Tasks for this exercise:
1. Repeat, word for word, the part of the forum thread on archiving websites with wget that opens with the words containing "wget --mirror --page-requisites" and closes with "a different name.".
2. Reproduce exactly the part of the listing that opens with the line containing "Click the Period dropdown arrow" and runs through the end of the listing, omitting the pictures.

Text to read:
--- --- ---

No. 3378
You can archive entire websites with the command
wget -r –page-requisites –html-extension –convert-links WEBSITEYOUWANTTOARCHIVE
I just archived the entirety of tohno-chan. It took 10 hours and it ended up being only 27 GB.
No. 3379
Please add some timeout otherwise you'll end up bringing down small sites that are hosted out of a tin can. Also 27GB seems quite large, is the majority coming from images?
No. 3380
For an imageboard that been running over a decade. Doesn't really auto-delete threads, and allows 7-10 mb files, that's pretty small.
No. 3381
On a side note, does tohno-chan's software offer an API endpoint? Requesting a JSON file is way better than downloading a raw static page and then parsing it as an HTMLDocument
No. 3382
>API endpoint
I don't believe kusaba has this. The HTML is very structured and easy to parse anyway.
No. 3447
Why use wget over httrack? I'm asking, because I do archive a lot of webpages too, but I do that with httrack and I want to know if wget has any advantages?
No. 3448
I've never heard of httrack.
No. 3449
They seem to be similar, I can't find good comparisons. HTTrack allows multiple-connections + multithreading looks like. HTTRack seems to be more gui-focused, although there is a CLI version?

I think given httrack is more focused on mirroring it might work better out of the box for more complex websites.
No. 3476
There is also this:

wget --mirror --page-requisites --adjust-extension --convert-links

The --mirror flag is, as far as I understand it, different in the way, that it doesn't pick up on external links and just focuses on plain mirroring. The man page doesn't say much about this flag, except for it being '[..] suitable for mirroring'.
Also, the --adjust-extension is probably irrelevant for TC, but it changes .cgi, .php, .py, .asp to .html. The man page states, that the --adjust-extension is the same as --html-extension, but with a different name.

--- --- ---

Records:
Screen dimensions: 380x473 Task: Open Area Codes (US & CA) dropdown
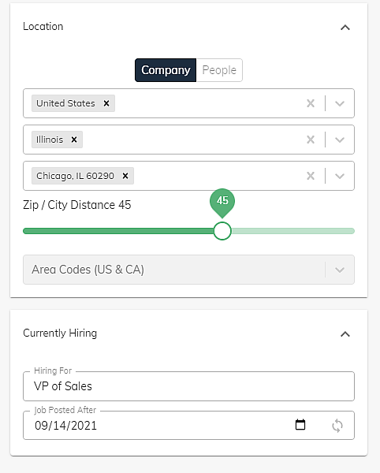coord(188,270)
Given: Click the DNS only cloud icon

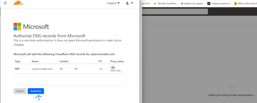Looking at the screenshot, I should click(113, 67).
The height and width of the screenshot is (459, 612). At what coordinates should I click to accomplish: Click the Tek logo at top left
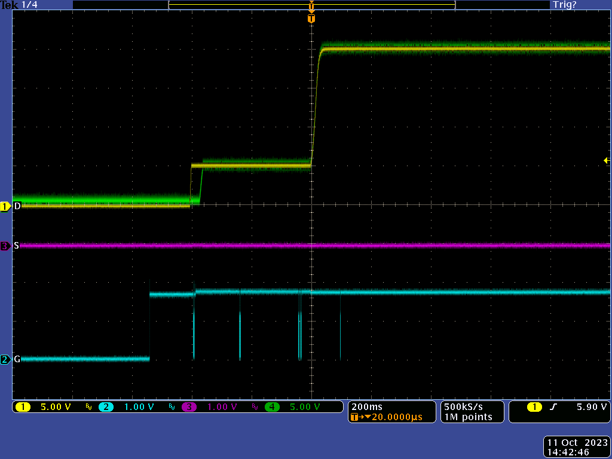(x=8, y=4)
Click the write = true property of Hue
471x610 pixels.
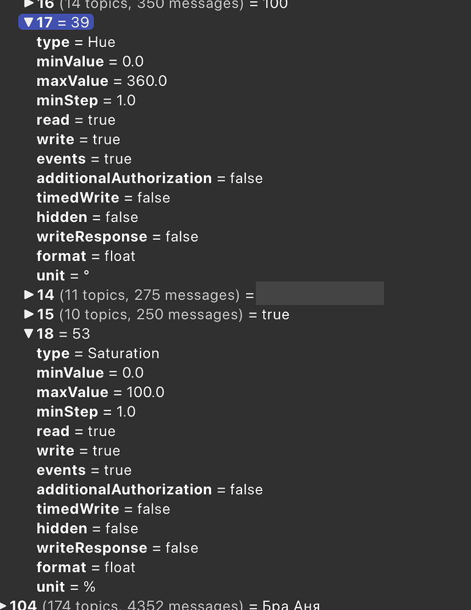pos(78,139)
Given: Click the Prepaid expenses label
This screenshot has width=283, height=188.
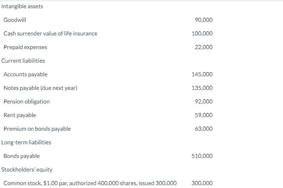Looking at the screenshot, I should pyautogui.click(x=25, y=47).
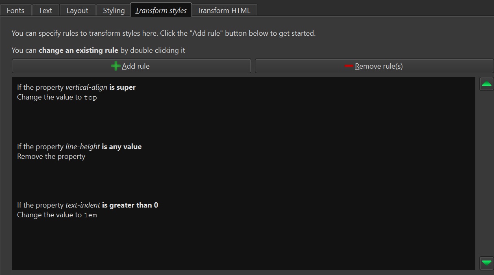
Task: Open the Text tab
Action: (x=46, y=11)

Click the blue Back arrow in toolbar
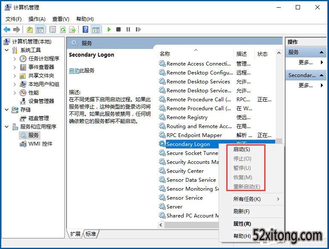tap(7, 29)
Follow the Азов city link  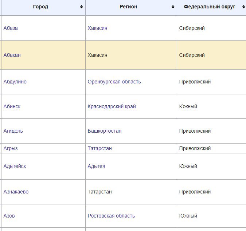point(9,216)
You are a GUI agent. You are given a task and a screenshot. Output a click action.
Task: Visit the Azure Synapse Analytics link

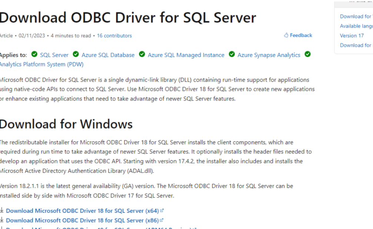(x=269, y=55)
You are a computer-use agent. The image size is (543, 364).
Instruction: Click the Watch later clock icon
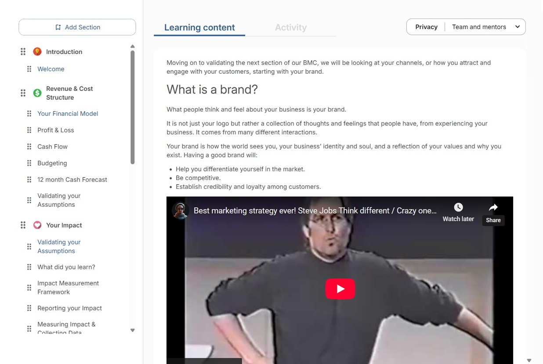coord(458,208)
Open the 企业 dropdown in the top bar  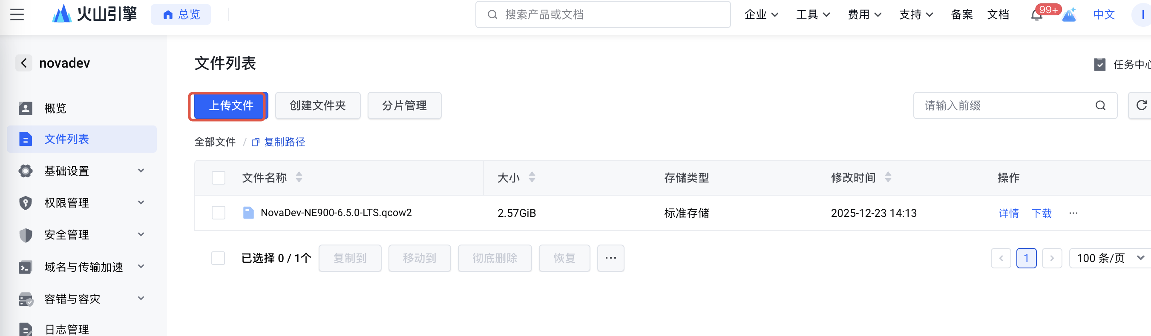click(761, 15)
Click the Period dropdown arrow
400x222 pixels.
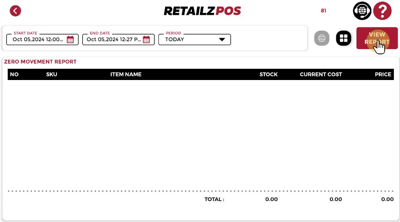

--- --- ---

Exercise answers:
1.
wget --mirror --page-requisites --adjust-extension --convert-links

The --mirror flag is, as far as I understand it, different in the way, that it doesn't pick up on external links and just focuses on plain mirroring. The man page doesn't say much about this flag, except for it being '[..] suitable for mirroring'.
Also, the --adjust-extension is probably irrelevant for TC, but it changes .cgi, .php, .py, .asp to .html. The man page states, that the --adjust-extension is the same as --html-extension, but with a different name.

2.
Click the Period dropdown arrow
400x222 pixels.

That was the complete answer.